ACTIVITY: Below are entries. Pull out all lines containing "height".

MATERIAL TO PROCESS:
######
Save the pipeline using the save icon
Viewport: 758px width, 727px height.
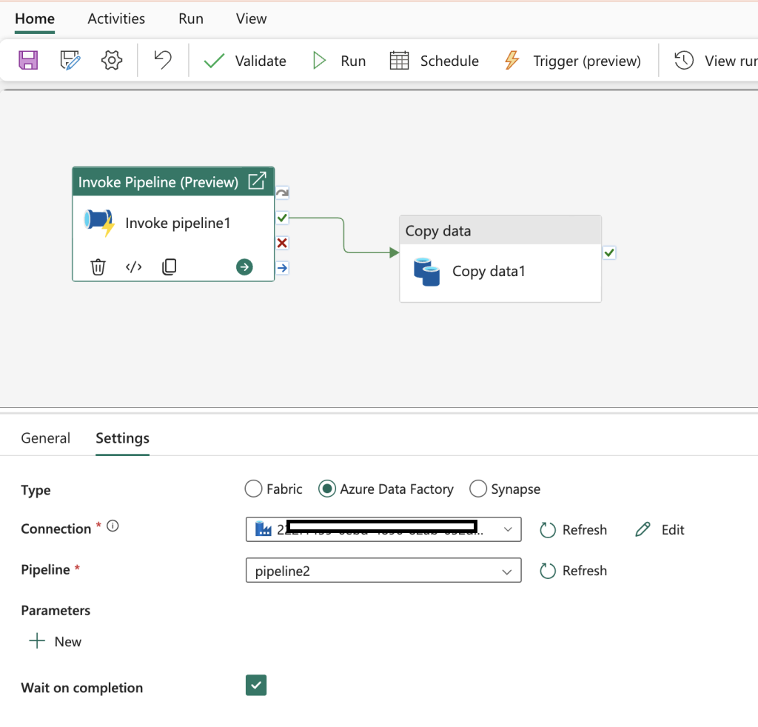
######
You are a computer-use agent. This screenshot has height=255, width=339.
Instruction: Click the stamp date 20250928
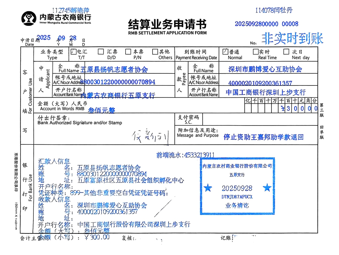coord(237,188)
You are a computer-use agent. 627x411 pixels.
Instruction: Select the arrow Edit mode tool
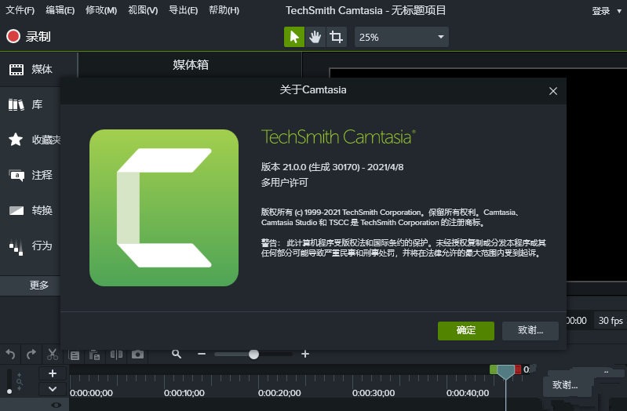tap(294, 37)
######
TASK RESULT:
Viewport: 758px width, 727px height.
You are a computer-use agent. This screenshot has height=255, width=339.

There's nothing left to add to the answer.